## Matrix Norms and Inequalities with Python

$$\renewcommand{\vec}[1]{\mathbf{#1}}$$

Matrix norms are an extension of vector norms to matrices and are used to define a measure of distance on the space of a matrix. More specifically, a matrix norm is defined as a function $f: \mathbb{R}^{m \times n} \rightarrow \mathbb{R}$. The double bar notation used to denote vector norms is also used for matrix norms. The properties of a matrix norm are similar to those of a vector norm.

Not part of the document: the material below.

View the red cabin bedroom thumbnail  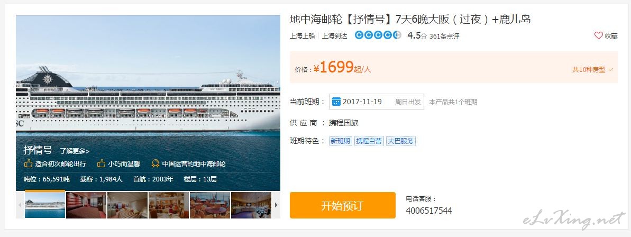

• $\Vert \vec{A} \Vert \geq 0$ for any matrix $\vec{A} \in \mathbb{R}^{m \times n}$
• $\Vert \vec{A} \Vert = 0$ if the matrix $\vec{A} = 0$
• $\Vert \alpha \vec{A} \Vert = \vert \alpha \vert \Vert \vec{A} \Vert$ for a $m \times n$ matrix and scalar $\alpha$
• $\Vert \vec{A} + \vec{B} \Vert \leq \Vert \vec{A} \Vert + \Vert \vec{B} \Vert$ for $m \times n$ matrices $\vec{A}$ and $\vec{B}$

The most commonly occurring matrix norms in matrix analysis are the Frobenius, $L_1$, $L_2$ and $L_\infty$ norms. The following will investigate these norms, along with some Python implementations of the calculation of the matrix norm. Before getting started, we create a $3 \times 2$ matrix with random elements between $-10$ and $10$ that will be used for the examples.

In [1]:
import numpy as np
a = np.random.randint(-10, 10, size=(3, 2))
a
Out[1]:
array([[-8, -9],
[-1, -1],
[ 7,  4]])

The number of matrix rows $n$ and columns $m$ will be required throughout to calculate the matrix norms. To get these values, we take the shape of the created matrix.

In [2]:
n, m = a.shape
print(n, m)
3 2

### Frobenius Norm¶

The Frobenius norm, also known as the Hilbert-Schmidt norm or the Schur norm, is one of the most commonly employed matrix norms in linear algebra. The Frobenius norm is defined as:

$$\large \Vert \vec{A} \Vert_F = \sqrt{\sum_{i=1}^m \sum_{j=1}^n \vert a_{ij} \vert^2}$$

A demonstrative implementation of the Frobenius norm in Python is as follows.

In [3]:
f = 0

for i in np.arange(n):
for j in np.arange(m):
f = f + np.sum(np.power(np.abs(a[i, j]), 2))

np.sqrt(f)
Out[3]:
14.560219778561036

As with vector norms, we can take advantage of numpy's vectorization support to calculate the Frobenius norm with a one-liner.

In [4]:
np.sqrt(np.sum(np.abs(a) ** 2))
Out[4]:
14.560219778561036

We can confirm our result by comparing it to the output of numpy's norm function. The ord parameter is specified as 'fro' to output the Frobenius norm, but this is the default behavior when a matrix is passed to the norm function.

In [5]:
np.linalg.norm(a, 'fro')
Out[5]:
14.560219778561036

### $1$-Norm¶

The matrix 1-norm is defined as the maximum absolute column sum of a matrix.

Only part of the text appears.